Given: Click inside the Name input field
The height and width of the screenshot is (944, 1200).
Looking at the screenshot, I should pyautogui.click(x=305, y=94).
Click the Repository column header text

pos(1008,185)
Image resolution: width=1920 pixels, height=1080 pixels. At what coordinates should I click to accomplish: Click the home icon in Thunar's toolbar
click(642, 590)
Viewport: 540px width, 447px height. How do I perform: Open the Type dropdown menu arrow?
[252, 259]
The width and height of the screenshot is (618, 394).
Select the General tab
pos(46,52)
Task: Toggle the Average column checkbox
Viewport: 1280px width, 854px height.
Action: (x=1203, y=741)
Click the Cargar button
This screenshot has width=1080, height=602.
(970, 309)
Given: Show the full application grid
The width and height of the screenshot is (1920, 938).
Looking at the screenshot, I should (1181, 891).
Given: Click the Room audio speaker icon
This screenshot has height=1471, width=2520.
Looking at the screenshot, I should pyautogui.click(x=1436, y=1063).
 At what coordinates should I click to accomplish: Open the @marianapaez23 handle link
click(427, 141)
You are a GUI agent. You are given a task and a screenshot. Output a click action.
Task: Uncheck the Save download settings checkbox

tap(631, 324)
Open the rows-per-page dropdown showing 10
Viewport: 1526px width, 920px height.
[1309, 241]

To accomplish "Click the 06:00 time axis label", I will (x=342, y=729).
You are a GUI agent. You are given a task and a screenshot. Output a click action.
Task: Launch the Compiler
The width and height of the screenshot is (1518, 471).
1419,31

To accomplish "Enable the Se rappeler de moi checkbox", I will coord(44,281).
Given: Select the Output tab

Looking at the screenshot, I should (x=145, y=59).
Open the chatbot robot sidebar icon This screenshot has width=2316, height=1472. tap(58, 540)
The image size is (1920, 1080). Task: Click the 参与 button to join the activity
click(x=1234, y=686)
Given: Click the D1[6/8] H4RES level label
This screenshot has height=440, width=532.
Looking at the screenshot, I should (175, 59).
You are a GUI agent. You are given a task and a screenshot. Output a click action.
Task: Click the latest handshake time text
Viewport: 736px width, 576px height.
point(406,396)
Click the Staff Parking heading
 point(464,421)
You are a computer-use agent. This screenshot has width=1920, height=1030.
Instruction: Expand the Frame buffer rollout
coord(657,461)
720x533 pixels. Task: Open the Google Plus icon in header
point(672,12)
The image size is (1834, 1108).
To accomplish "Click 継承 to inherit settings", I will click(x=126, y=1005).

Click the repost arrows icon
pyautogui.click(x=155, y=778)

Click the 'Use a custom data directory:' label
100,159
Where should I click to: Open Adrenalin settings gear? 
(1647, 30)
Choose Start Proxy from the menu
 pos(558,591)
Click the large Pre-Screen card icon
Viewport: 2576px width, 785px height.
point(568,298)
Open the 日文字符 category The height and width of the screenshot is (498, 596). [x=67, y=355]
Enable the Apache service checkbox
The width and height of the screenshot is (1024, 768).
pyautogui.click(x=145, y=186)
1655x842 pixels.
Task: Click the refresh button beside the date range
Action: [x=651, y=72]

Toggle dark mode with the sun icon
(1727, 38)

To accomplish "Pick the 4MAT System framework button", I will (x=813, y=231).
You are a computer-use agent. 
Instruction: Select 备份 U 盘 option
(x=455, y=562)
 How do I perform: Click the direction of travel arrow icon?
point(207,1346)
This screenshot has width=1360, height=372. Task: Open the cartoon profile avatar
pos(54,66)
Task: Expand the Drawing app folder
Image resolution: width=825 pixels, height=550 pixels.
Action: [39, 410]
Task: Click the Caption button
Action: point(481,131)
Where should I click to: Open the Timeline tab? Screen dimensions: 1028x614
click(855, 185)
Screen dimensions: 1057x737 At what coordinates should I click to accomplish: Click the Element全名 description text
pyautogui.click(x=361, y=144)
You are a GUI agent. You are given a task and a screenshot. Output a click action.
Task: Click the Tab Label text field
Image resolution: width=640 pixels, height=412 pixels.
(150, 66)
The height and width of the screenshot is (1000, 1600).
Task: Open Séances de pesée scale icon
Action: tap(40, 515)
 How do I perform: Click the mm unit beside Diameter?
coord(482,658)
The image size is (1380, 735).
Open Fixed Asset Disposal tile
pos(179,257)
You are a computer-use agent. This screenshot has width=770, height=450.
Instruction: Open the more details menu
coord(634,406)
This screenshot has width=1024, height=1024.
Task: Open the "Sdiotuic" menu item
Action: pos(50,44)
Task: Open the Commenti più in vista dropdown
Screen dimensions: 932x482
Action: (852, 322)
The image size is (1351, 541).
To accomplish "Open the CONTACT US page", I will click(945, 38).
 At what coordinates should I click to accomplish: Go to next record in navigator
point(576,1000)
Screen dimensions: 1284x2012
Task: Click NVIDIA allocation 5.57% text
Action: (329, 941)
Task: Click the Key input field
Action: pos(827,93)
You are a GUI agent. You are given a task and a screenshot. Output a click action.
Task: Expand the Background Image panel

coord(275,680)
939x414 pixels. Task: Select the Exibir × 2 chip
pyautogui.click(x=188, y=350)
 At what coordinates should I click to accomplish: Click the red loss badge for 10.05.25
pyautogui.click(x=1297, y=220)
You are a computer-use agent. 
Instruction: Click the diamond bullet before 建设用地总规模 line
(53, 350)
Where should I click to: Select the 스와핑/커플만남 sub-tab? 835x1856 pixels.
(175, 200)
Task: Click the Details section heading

What is needed: Put the lines from the one containing "At what coordinates should I click to accomplish: Go" through the end of the listing, both included, into a numbered list, leaving out any blank lines.

Solution for this problem:
1.  At what coordinates should I click to accomplish: Go to next record in navigator
2. point(576,1000)
3. Screen dimensions: 1284x2012
4. Task: Click NVIDIA allocation 5.57% text
5. Action: (329, 941)
6. Task: Click the Key input field
7. Action: pos(827,93)
8. You are a GUI agent. You are given a task and a screenshot. Output a click action.
9. Task: Expand the Background Image panel
10. coord(275,680)
11. 939x414 pixels. Task: Select the Exibir × 2 chip
12. pyautogui.click(x=188, y=350)
13.  At what coordinates should I click to accomplish: Click the red loss badge for 10.05.25
14. pyautogui.click(x=1297, y=220)
15. You are a computer-use agent. 
16. Instruction: Click the diamond bullet before 建设用地总规模 line
17. (53, 350)
18. Where should I click to: Select the 스와핑/커플만남 sub-tab? 835x1856 pixels.
19. (175, 200)
20. Task: Click the Details section heading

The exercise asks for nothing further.